Она разобрала мою авоську. Как-то воровато, озираясь, рылась там — я нечаянно застал ее за этим занятием. Она ужасно покраснела, когда я увидел ее, и заплакала, и задрожала. Говорила, что просто хотела вытащить разбитую гуашь — вон ее сколько накапало на пол, целая лужа. Я сказал, чтоб она не беспокоилась, а сам засуетился, заперебирал свою авоську. И как это я забыл, что гуашь потекла, а в сетке ведь был мой подарок Алисе, вязаное платье, купленное в салоне на Димитровской, теперь оно, наверно, было безнадежно испорчено.

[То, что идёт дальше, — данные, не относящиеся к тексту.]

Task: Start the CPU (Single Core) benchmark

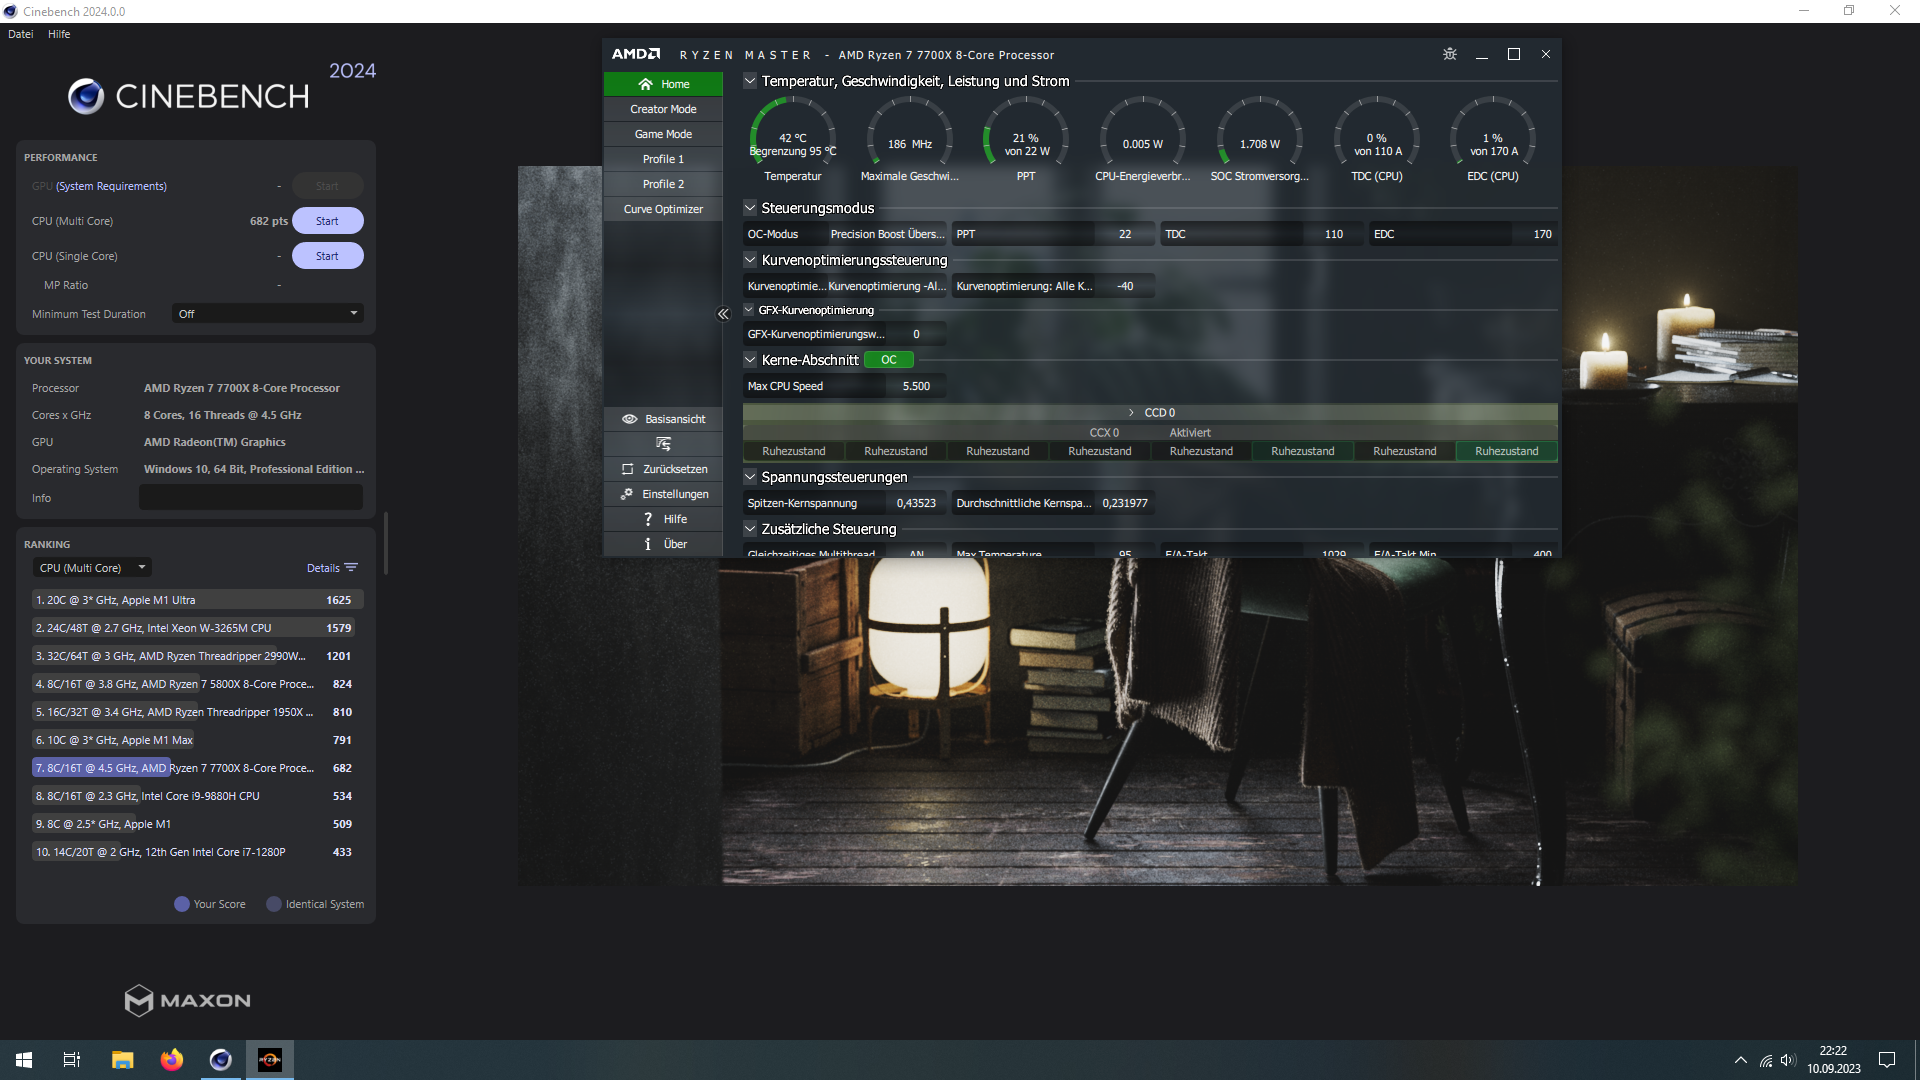Action: (327, 256)
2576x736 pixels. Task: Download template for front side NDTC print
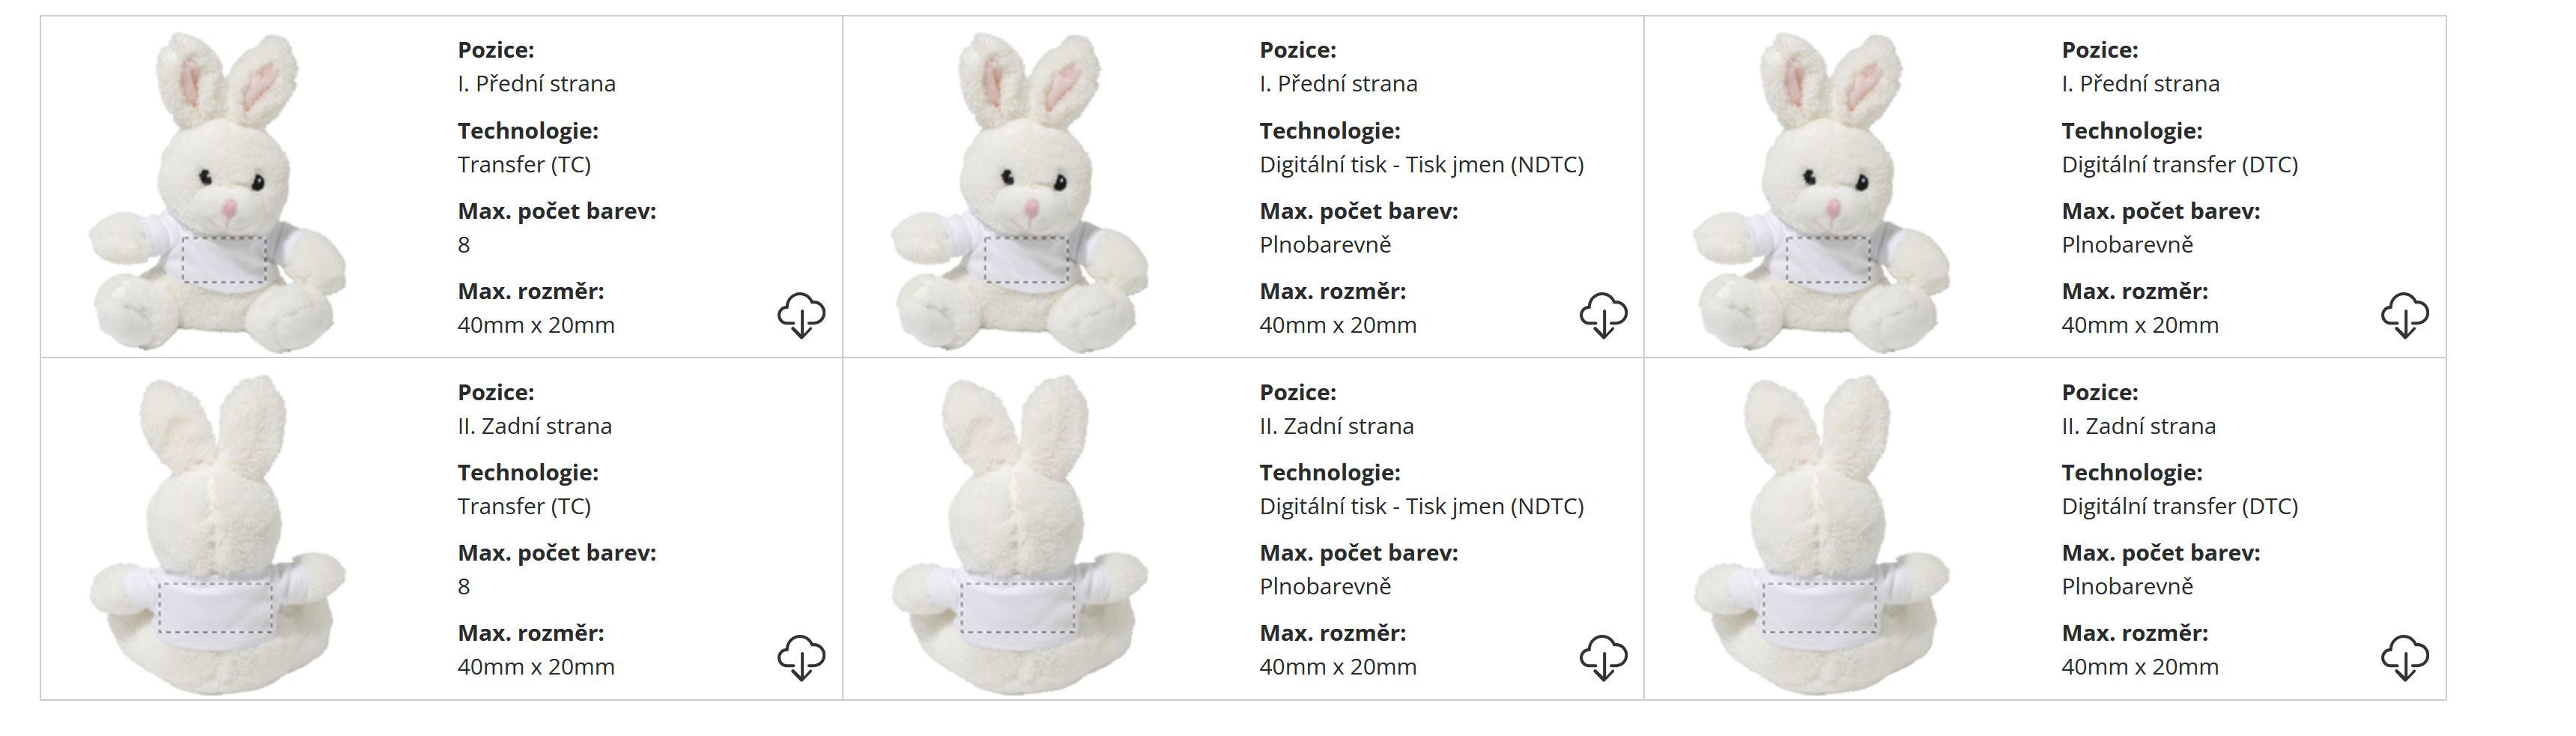(x=1603, y=315)
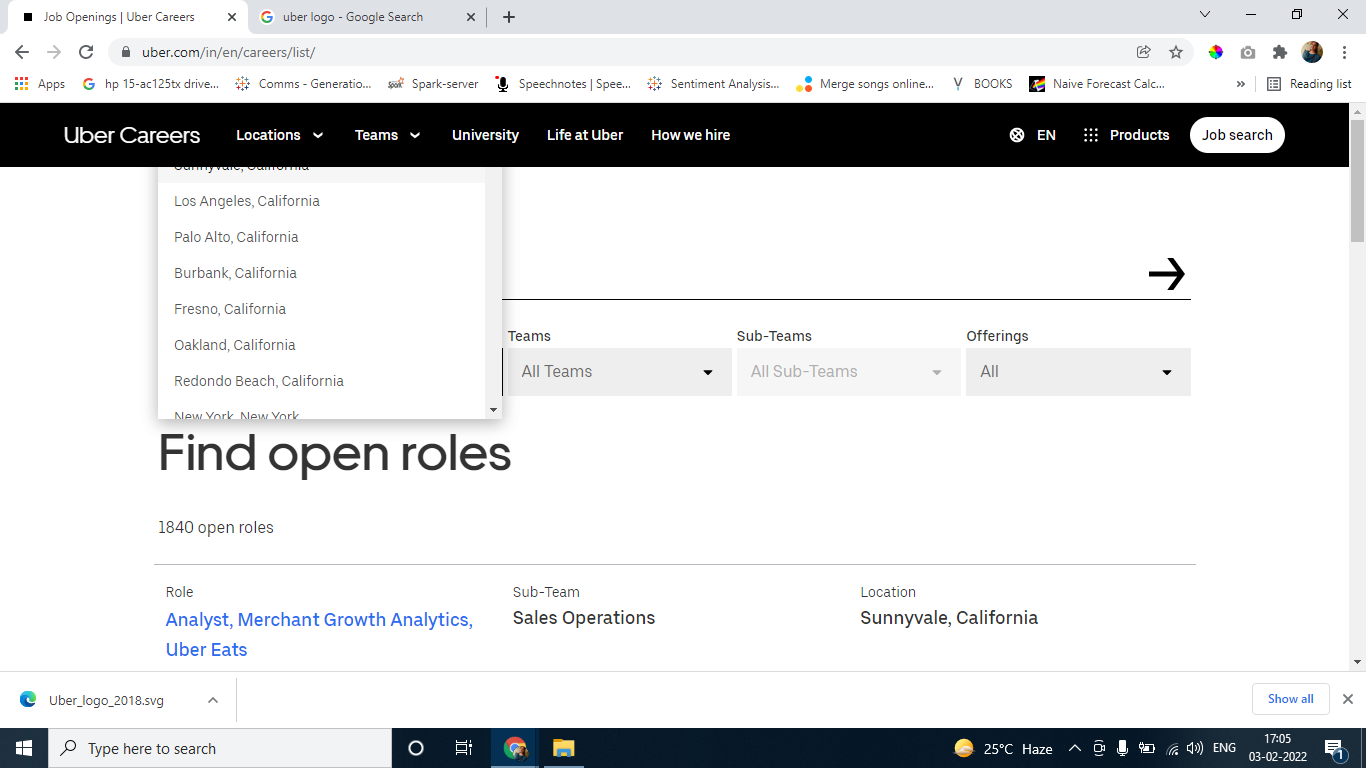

Она отобрала у меня это платье, развернула его на свет — и ахнула. Так оно понравилось ей. Надела его, не спрашиваясь, на себя, прямо поверх своей юбки и свитера: оно ей было несколько великовато и длинно. Узорчатое, весеннего пасмурного цвета, крученый поясок вокруг талии — оно ей несказанно шло. Под пояском — багровая, в запекшейся крови, печень: расплывшаяся гуашь. Она бродила в этом платье, босая, целыми днями по квартире, пела, дурачилась, играла на гитаре, всячески заигрывала со мной и хвасталась этим платьем, как будто оно было ее. И любила, чтоб оно было на ней, когда мы ложились в постель: она как бы отбирала это платье у хозяйки. Она как бы считала это платье своим — и все-таки не считала, было видно, что она взяла его «поносить», что его придется все-таки снять и вернуть. И нам обоим становилось от этого грустно. Но она ни разу не поинтересовалась, чье оно, для кого куплено, она и вообще-то ничем не интересовалась во мне и была к моему прошлому равнодушна. Бутылочки с гуашью она развернула, отерла от пыли и расставила их в ряд на подоконнике, смешав цвета.